> Written exercise: Update the material, starting at its beginning and ending at the line that contains "Action: (x=54, y=314)", by replacing "Click" with "Select" and leaving everything else unchanged. Reproduce only that portion, and omit the pictures from your answer.

> Dataset:

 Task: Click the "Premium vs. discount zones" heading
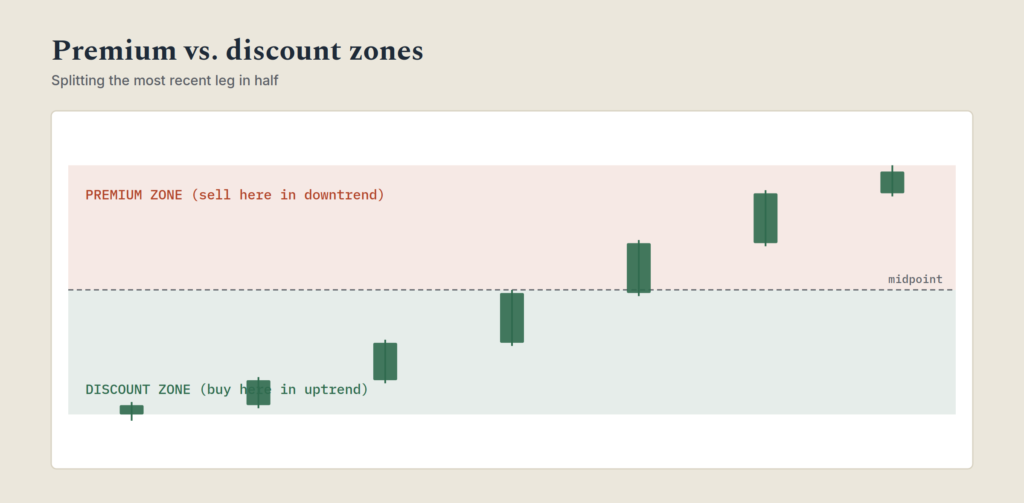coord(238,51)

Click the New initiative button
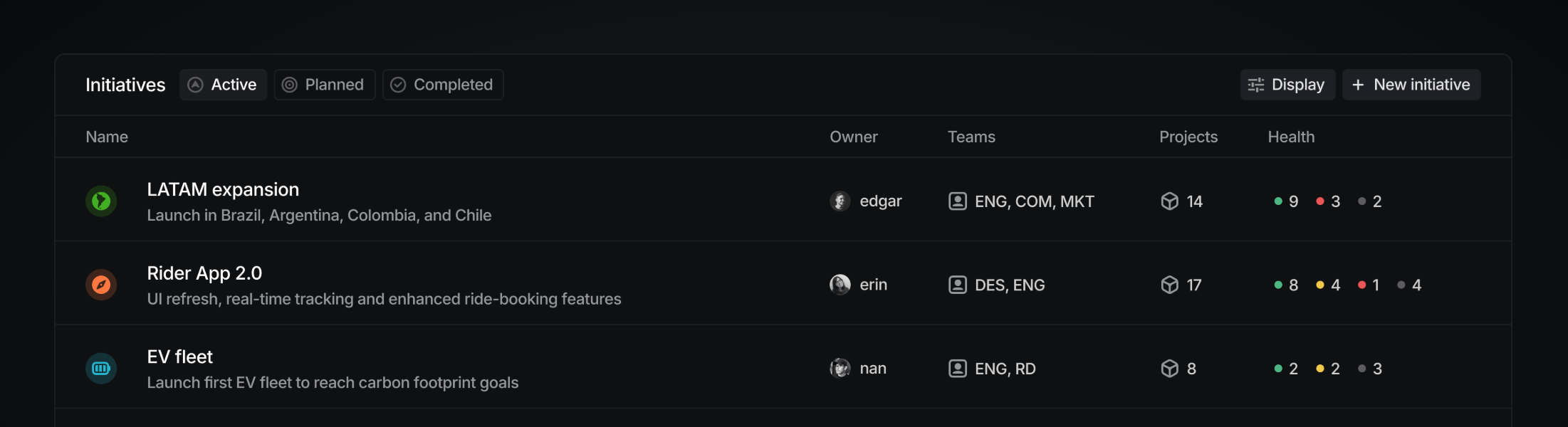(x=1411, y=85)
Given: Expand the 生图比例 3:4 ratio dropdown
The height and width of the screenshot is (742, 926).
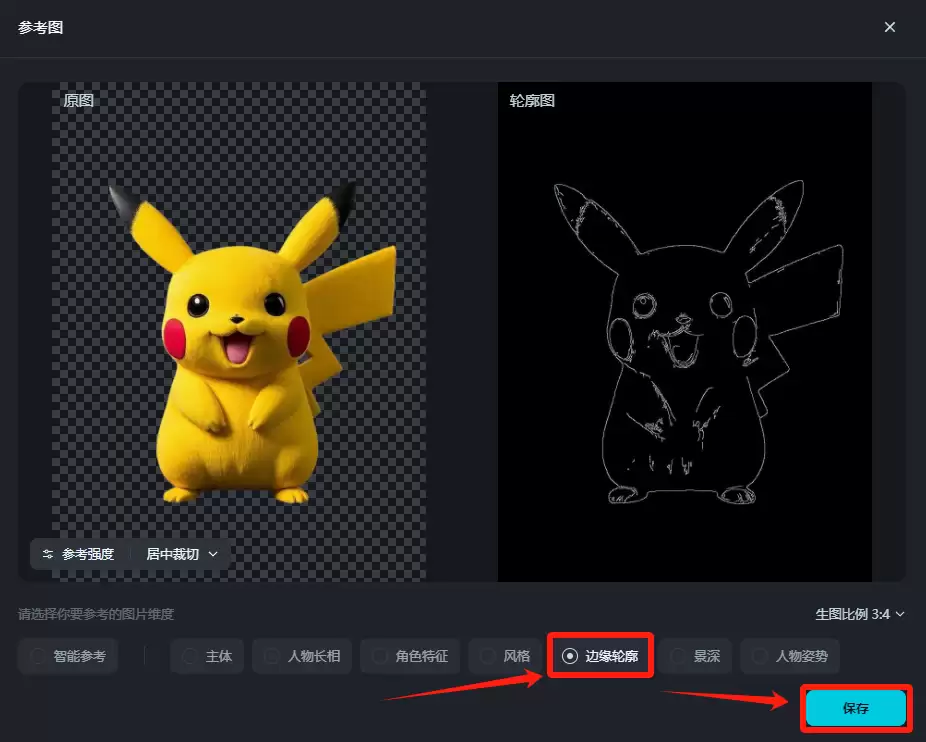Looking at the screenshot, I should [860, 614].
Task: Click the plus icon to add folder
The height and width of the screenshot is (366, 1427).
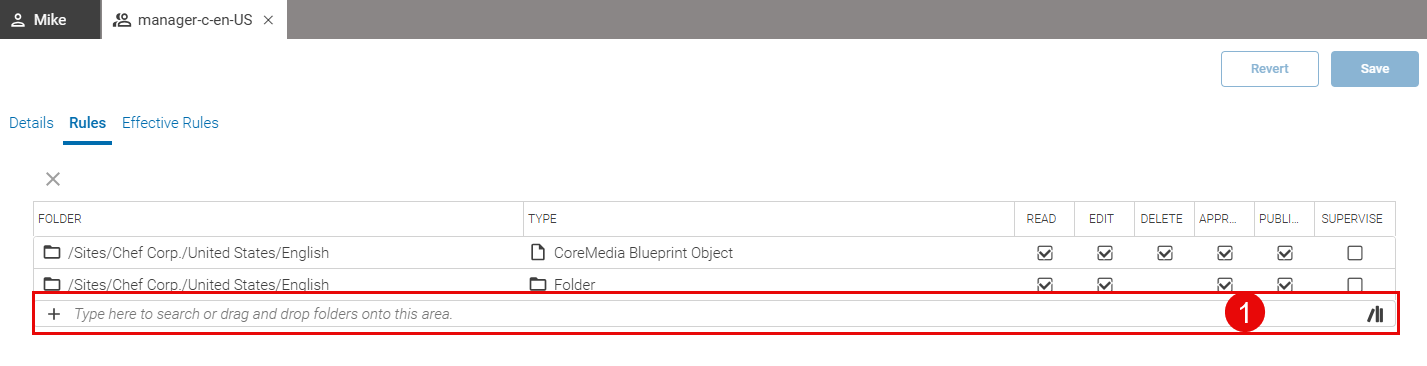Action: (x=54, y=314)
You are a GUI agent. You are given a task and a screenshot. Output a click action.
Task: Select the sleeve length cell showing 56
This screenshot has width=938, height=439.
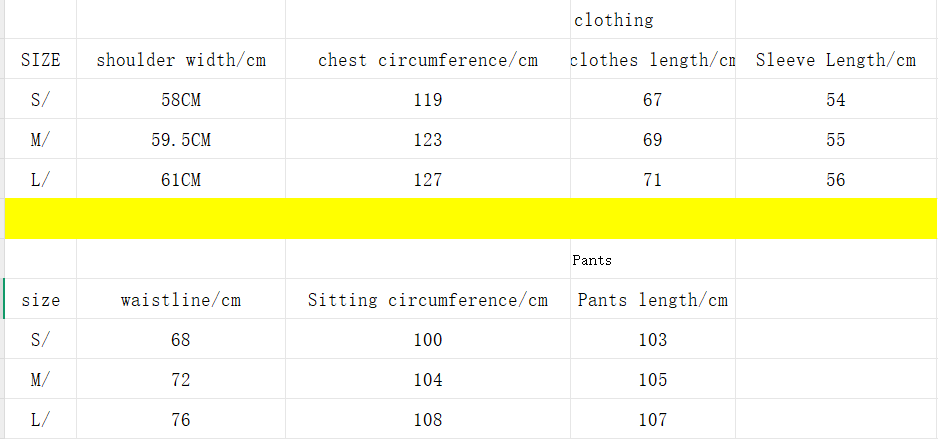click(835, 180)
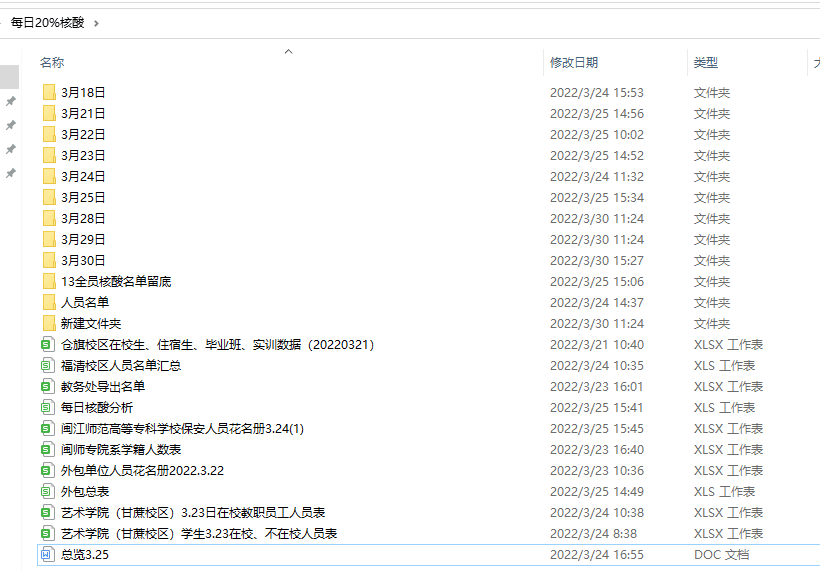Select file 外包单位人员花名册2022.3.22
Screen dimensions: 820x571
(x=142, y=470)
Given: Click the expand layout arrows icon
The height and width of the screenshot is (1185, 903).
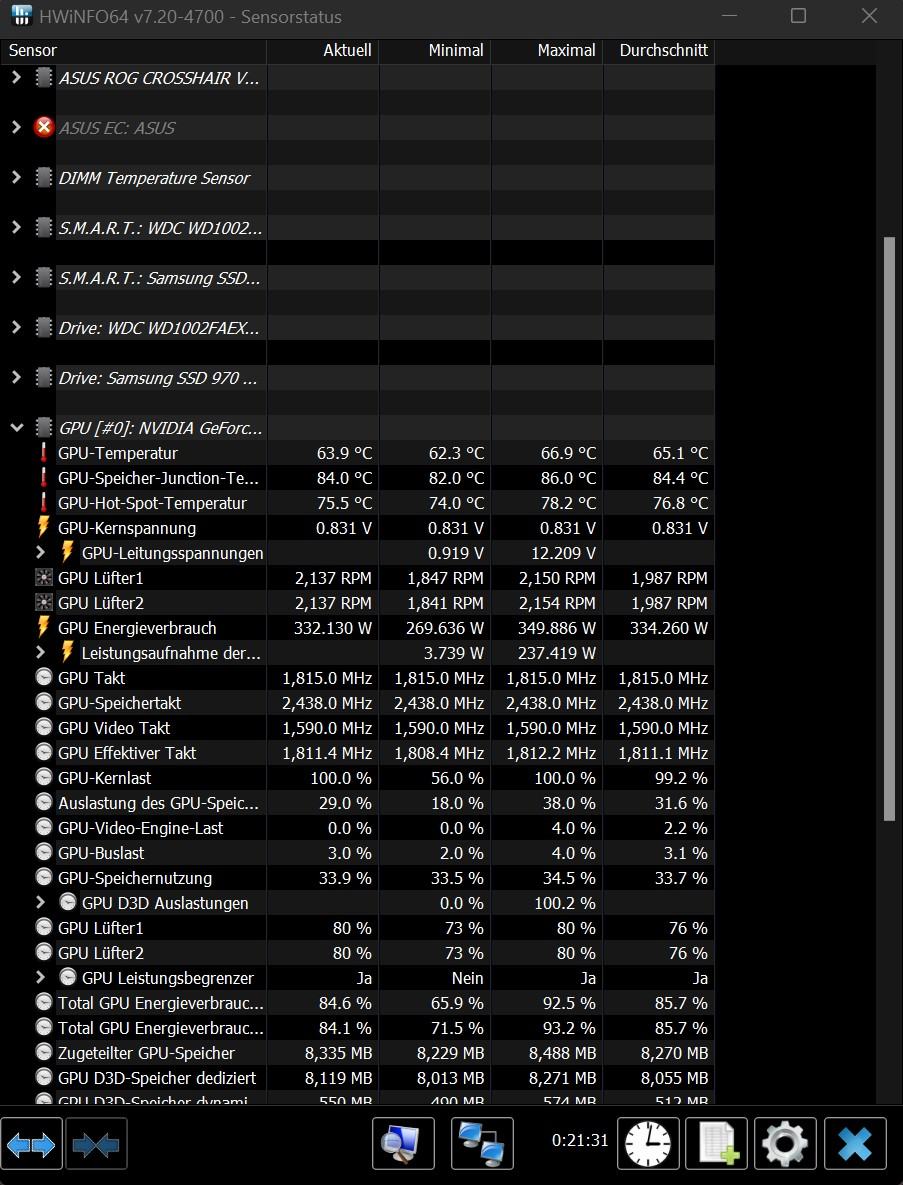Looking at the screenshot, I should click(32, 1144).
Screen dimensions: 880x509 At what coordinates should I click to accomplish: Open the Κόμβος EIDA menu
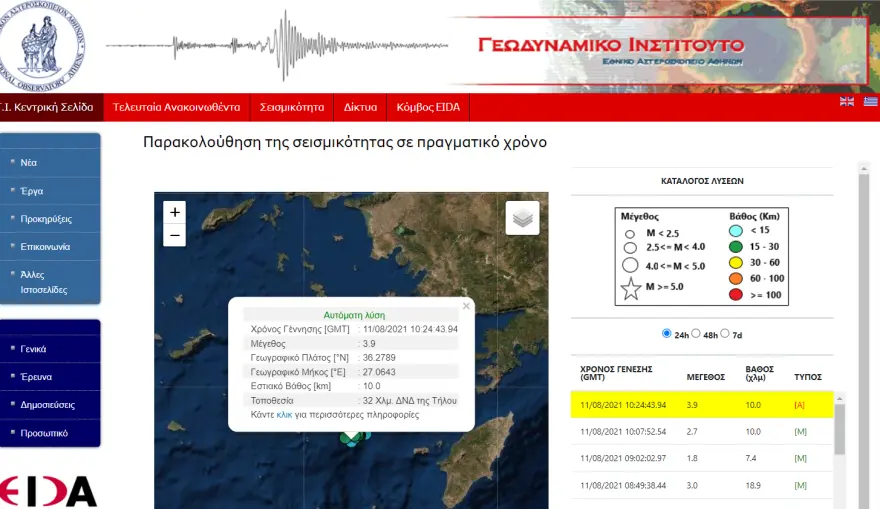tap(428, 107)
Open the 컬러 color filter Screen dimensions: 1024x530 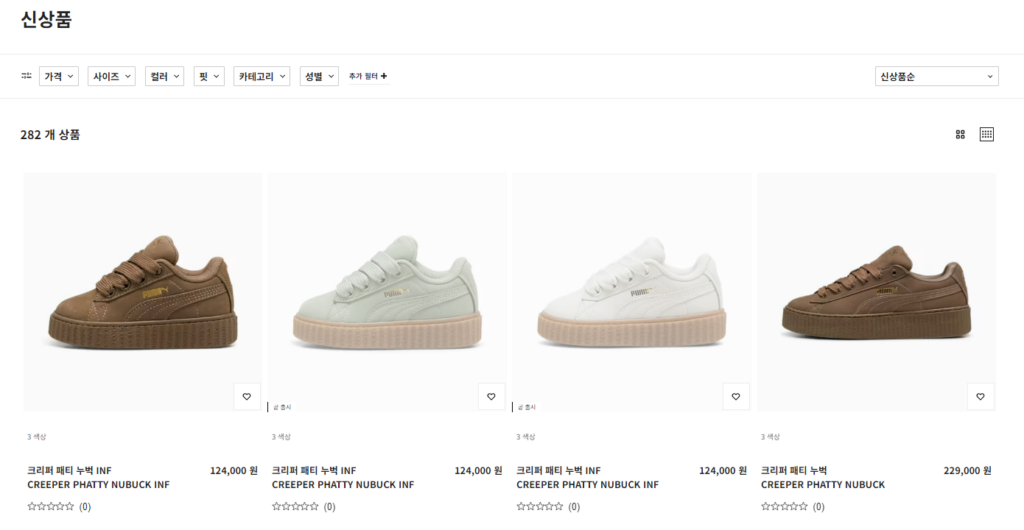pos(165,76)
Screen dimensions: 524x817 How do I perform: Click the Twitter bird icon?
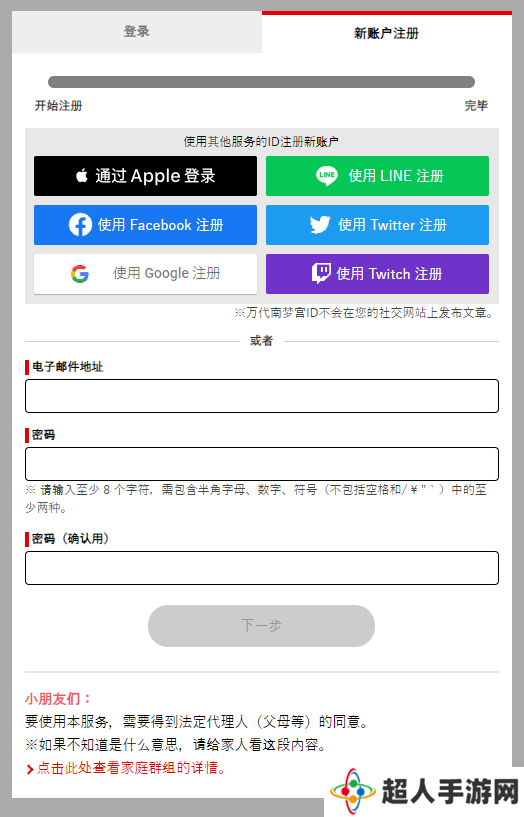pyautogui.click(x=320, y=225)
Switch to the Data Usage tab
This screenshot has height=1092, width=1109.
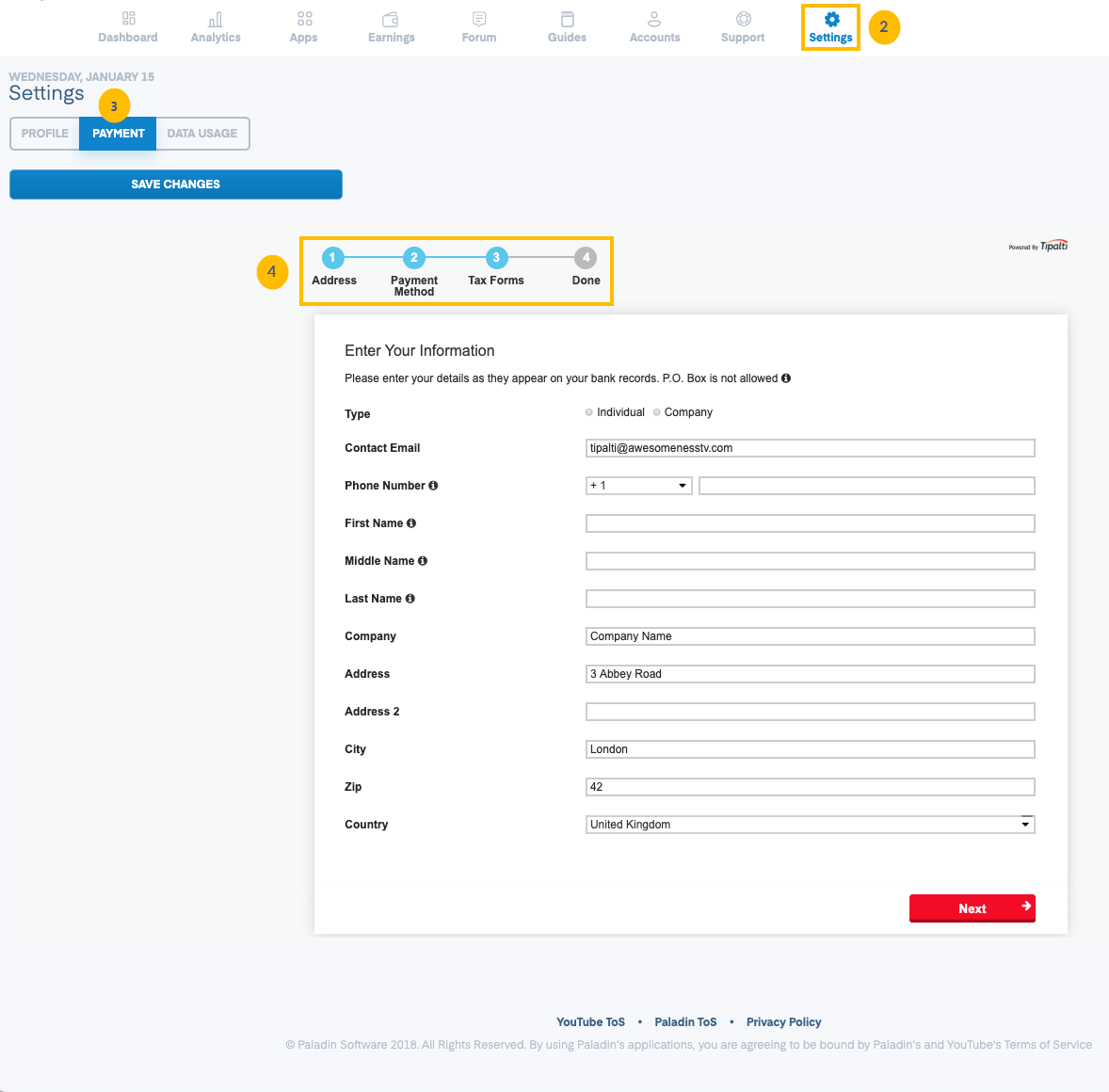tap(201, 134)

> Reply:
 Task: Select the "Premium vs. discount zones" heading
coord(238,51)

Select the New initiative button
(x=1411, y=85)
Given: Expand the 生图比例 3:4 ratio dropdown
The height and width of the screenshot is (742, 926).
Looking at the screenshot, I should [860, 614].
Task: Select the plus icon to add folder
The height and width of the screenshot is (366, 1427).
Action: (x=54, y=314)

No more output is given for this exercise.